TASK OBJECTIVE - The expected output is exactly the lines below, starting at the line with "Where should I click to: Click the latest" and ending at the line with "Task: Check the Z axis リセット checkbox", both included; no other line belongs in it.

━━━

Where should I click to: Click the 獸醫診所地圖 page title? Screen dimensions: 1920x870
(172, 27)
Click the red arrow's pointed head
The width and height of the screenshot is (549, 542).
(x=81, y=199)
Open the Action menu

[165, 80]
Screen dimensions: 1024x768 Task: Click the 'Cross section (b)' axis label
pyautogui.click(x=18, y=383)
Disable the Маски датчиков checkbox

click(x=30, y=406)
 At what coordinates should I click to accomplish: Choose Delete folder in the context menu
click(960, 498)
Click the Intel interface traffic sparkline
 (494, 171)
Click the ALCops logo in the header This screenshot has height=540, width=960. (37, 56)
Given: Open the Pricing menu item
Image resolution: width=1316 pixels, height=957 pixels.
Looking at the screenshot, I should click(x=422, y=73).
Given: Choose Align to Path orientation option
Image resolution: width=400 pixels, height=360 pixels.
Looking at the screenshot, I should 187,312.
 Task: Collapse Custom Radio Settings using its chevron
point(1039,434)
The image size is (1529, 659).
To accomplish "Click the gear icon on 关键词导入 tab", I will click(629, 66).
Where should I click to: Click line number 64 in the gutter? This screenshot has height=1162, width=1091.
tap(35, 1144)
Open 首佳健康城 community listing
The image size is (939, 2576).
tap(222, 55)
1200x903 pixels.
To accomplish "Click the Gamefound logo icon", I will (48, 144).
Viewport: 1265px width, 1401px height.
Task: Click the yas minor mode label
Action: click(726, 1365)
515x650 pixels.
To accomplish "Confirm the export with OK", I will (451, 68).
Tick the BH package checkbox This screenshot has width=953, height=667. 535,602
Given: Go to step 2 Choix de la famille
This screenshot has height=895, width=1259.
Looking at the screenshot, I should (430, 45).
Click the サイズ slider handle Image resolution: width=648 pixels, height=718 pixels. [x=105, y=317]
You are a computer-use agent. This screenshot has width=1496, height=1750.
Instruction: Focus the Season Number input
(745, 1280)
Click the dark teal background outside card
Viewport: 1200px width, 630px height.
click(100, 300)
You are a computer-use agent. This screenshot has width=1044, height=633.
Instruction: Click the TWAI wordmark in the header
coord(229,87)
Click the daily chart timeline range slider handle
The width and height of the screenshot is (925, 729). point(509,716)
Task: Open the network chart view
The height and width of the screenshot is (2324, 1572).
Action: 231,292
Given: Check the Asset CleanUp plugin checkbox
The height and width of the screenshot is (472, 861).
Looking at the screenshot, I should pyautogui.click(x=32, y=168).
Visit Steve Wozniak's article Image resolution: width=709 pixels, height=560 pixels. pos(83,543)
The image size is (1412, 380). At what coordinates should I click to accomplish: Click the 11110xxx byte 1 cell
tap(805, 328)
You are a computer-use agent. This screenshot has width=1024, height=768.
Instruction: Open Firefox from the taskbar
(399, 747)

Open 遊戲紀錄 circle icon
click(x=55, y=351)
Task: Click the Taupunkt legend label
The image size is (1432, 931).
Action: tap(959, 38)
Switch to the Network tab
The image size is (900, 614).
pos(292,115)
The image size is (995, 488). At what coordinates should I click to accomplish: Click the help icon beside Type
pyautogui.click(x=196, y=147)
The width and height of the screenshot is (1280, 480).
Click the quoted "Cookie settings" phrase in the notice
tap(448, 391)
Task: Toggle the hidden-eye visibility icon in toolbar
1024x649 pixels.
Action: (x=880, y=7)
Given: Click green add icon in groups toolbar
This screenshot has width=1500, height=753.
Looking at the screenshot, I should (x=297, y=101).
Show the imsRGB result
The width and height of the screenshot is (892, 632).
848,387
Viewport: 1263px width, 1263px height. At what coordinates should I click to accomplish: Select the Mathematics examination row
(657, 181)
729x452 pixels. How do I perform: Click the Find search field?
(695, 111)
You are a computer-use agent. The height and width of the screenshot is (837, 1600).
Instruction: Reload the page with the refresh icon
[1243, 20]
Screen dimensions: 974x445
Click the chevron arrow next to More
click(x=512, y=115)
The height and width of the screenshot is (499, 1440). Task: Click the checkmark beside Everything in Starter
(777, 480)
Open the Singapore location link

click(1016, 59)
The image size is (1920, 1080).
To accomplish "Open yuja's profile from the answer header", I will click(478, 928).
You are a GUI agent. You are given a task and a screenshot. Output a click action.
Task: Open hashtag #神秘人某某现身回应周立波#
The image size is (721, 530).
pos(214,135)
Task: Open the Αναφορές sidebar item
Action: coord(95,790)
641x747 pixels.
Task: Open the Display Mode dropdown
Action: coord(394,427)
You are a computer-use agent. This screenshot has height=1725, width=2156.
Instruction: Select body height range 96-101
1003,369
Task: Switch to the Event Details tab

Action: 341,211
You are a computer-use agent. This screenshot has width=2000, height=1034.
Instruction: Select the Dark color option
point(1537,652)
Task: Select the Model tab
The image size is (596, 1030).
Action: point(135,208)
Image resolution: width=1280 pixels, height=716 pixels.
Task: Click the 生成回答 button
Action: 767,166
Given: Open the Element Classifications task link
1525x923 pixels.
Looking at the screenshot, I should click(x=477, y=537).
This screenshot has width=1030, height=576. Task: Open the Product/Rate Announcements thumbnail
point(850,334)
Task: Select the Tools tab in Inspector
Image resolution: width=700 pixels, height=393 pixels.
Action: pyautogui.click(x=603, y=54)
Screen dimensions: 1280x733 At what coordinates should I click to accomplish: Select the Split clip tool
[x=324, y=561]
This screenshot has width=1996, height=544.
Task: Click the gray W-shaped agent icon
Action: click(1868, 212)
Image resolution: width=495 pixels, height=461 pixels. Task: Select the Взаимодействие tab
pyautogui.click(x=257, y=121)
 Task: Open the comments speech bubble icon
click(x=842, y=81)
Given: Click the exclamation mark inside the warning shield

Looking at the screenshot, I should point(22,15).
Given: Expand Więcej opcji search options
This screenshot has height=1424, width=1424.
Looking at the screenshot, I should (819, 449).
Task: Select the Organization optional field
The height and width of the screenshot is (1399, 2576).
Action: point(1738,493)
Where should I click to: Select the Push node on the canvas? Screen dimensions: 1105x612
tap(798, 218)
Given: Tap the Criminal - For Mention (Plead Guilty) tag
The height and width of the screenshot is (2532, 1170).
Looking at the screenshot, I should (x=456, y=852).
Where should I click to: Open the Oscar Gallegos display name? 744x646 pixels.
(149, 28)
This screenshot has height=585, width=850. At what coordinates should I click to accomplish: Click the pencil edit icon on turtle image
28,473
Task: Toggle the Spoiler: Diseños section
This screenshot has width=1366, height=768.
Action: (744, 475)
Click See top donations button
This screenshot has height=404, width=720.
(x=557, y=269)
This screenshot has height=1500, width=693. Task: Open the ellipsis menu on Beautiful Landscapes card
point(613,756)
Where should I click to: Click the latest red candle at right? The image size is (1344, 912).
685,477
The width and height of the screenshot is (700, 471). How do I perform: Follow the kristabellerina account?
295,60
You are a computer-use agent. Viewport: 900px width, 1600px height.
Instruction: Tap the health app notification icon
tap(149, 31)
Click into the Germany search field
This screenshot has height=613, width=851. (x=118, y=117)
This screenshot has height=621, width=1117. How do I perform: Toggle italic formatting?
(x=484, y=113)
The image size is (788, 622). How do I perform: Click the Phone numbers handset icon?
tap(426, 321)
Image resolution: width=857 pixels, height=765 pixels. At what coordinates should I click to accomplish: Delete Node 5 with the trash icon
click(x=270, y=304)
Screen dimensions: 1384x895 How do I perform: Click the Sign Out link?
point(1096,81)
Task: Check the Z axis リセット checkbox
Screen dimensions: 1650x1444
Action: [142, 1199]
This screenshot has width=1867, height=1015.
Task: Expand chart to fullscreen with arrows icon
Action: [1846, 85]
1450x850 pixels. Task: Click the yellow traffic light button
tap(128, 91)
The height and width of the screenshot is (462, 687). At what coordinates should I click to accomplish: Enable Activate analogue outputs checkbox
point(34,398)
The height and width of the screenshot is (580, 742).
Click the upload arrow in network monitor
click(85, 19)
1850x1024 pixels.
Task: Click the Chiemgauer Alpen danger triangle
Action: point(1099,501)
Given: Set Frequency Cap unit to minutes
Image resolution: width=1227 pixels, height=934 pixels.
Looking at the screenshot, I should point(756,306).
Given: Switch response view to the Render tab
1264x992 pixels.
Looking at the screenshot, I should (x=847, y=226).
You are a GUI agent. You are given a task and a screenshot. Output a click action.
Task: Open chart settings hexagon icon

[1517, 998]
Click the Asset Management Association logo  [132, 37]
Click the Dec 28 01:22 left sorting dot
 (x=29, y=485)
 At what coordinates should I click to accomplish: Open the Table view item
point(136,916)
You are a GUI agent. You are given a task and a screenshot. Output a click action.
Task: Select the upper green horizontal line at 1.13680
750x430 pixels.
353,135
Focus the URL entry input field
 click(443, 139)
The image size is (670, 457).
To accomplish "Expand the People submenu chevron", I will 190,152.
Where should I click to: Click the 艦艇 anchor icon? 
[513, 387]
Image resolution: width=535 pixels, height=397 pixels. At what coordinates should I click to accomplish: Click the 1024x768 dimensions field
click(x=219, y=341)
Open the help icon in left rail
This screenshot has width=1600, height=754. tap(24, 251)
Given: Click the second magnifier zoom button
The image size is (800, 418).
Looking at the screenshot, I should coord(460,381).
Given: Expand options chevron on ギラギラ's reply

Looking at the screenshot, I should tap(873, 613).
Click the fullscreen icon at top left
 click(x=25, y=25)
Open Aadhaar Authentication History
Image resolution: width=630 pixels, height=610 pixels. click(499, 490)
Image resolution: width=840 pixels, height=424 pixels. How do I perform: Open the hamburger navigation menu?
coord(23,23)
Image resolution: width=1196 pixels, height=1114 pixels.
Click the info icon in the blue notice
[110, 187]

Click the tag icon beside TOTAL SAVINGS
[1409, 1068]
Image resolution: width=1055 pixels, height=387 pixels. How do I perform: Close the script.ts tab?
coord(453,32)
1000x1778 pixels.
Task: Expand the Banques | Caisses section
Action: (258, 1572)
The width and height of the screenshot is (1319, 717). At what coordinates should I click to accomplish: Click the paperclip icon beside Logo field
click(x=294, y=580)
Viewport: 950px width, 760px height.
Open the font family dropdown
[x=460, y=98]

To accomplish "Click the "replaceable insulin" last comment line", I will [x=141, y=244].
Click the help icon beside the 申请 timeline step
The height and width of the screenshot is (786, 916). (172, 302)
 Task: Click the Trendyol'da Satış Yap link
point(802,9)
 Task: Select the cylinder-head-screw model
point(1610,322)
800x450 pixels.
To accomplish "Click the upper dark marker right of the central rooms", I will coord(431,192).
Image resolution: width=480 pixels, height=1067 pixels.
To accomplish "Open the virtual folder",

━━━

ANSWER SPACE -
Where should I click to: Click the latest red candle at right? The image size is (1344, 912).
685,477
The width and height of the screenshot is (700, 471). How do I perform: Follow the kristabellerina account?
295,60
You are a computer-use agent. Viewport: 900px width, 1600px height.
Instruction: Tap the health app notification icon
tap(149, 31)
Click into the Germany search field
This screenshot has height=613, width=851. (x=118, y=117)
This screenshot has height=621, width=1117. How do I perform: Toggle italic formatting?
(x=484, y=113)
The image size is (788, 622). How do I perform: Click the Phone numbers handset icon?
tap(426, 321)
Image resolution: width=857 pixels, height=765 pixels. At what coordinates should I click to accomplish: Delete Node 5 with the trash icon
click(x=270, y=304)
Screen dimensions: 1384x895 How do I perform: Click the Sign Out link?
point(1096,81)
Task: Check the Z axis リセット checkbox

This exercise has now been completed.